New Delhi, September  23, 2021: The Supreme Court has opined that in order to determine the nature of arbitral proceedings, the two groups of agreements in question will have to be read in harmony and reconciled so as to avoid any head on collision, and thereafter a conclusion as to which of the clauses would be applicable in the present case, needs to be drawn.

The Division Bench of Chief Justice N.V. Ramana and Justice Surya Kant opined that the dispute sought to be referred to arbitration by the petitioner-DHDL pertains to non-deposit of agreed amount by the second Respondent(Resimmo PCC) and resultant payment thereof as `Fee’ which the Petitioner claims in terms of clause 4 of RCMA(DLF-Rajapura Homes Construction Management Services Agreement)/SCMA(DLF-Southern Homes Construction Management Services Agreement).

Therefore, whether or not the petitioner has complied with the ‘condition precedent’ under Rajapura SPA(Share Purchase Agreement) and thus has become entitled to `fee’ as per clause, is purely a question of fact to be determined by the Arbitral Tribunal, added the Bench.

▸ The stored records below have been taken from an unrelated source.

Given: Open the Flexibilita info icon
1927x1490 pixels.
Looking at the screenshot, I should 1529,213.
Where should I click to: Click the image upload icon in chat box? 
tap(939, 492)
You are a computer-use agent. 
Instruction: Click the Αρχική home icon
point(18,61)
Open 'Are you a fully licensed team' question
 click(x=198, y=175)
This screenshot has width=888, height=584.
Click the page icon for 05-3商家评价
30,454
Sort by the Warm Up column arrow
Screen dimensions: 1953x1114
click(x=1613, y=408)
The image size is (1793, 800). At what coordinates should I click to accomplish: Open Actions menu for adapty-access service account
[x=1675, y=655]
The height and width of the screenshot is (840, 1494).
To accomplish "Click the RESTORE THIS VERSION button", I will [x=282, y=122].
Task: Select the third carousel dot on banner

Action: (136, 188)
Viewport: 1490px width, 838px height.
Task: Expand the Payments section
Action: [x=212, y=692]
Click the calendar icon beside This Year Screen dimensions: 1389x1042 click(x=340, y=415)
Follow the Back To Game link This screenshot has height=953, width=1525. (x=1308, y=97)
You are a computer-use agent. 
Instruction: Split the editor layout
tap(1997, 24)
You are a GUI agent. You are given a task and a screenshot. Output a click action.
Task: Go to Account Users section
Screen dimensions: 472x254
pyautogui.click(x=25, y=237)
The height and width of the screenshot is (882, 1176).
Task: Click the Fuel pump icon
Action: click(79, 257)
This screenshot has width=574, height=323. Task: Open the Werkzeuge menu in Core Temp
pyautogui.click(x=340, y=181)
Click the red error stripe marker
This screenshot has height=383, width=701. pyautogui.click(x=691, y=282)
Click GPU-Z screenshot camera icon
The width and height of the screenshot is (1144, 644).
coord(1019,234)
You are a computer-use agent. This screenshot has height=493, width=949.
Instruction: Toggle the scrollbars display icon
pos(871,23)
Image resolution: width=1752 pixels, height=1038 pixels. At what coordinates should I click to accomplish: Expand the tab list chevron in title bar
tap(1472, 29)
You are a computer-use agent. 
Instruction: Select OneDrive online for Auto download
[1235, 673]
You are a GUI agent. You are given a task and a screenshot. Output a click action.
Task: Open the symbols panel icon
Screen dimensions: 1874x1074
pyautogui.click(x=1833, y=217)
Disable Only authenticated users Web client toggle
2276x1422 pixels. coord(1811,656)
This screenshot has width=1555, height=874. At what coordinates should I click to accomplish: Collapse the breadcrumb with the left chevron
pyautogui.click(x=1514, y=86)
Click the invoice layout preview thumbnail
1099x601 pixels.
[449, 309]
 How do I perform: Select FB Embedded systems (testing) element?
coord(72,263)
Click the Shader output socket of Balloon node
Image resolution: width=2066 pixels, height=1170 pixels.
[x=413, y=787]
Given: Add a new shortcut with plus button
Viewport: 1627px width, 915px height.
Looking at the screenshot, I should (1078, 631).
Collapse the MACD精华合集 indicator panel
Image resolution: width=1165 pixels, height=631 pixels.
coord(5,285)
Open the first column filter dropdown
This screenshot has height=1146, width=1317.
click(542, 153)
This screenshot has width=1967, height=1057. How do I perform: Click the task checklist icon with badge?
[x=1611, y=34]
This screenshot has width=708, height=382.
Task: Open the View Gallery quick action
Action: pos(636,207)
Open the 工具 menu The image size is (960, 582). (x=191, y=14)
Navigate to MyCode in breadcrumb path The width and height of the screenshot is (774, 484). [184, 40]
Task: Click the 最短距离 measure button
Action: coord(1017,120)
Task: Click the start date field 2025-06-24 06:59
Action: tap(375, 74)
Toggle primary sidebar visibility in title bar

The observation came in light of the Arbitration Petition filed by DLF Home Developers Limited u/s 11(6)  r/w/s 11(12) of the Arbitration and Conciliation Act, 1996 for appointment of sole arbitrator to adjudicate the differences between the parties that had arisen out of the two Construction Management Agreements.

The Division Bench observed that the court, u/s 8 and 11, has to refer a matter to arbitration or to appoint an arbitrator, as the case may be, unless a party has established a prima facie case of non-existence of valid arbitration agreement, by summarily portraying a strong case that he is entitled to such a finding.

Since two valid arbitration clauses existed and the parties were relying upon the different arbitration clauses, the Division Bench harmonized both the clauses and viewed that the arbitration clause in the main agreement was worded in wide terms and specifically contemplated issues that were in “any way connected with, arising out of or in relation to the subject matter of the arbitration agreement”.

It is difficult for us to accept it outrightly that the respective Share Purchase Agreements are the ‘principal agreements governing the transaction’ between the parties or that the present disputes can be resolved solely under the arbitration clause contained therein, added the Bench.

The Top Court elaborated that the consideration of the Services to be provided by DHDL and performance of the terms of this Agreement, DHDL shall be entitled subject to the terms and conditions contained in this Agreement, to the Fees and the Company shall pay to DHDL the Fees, after deduction of any withholding tax required to be withheld in accordance with applicable Law.

The Apex Court therefore appointed Justice R.V. Raveendran (Former Judge, Supreme Court of India) as the sole arbitrator to resolve all disputes/differences between the parties.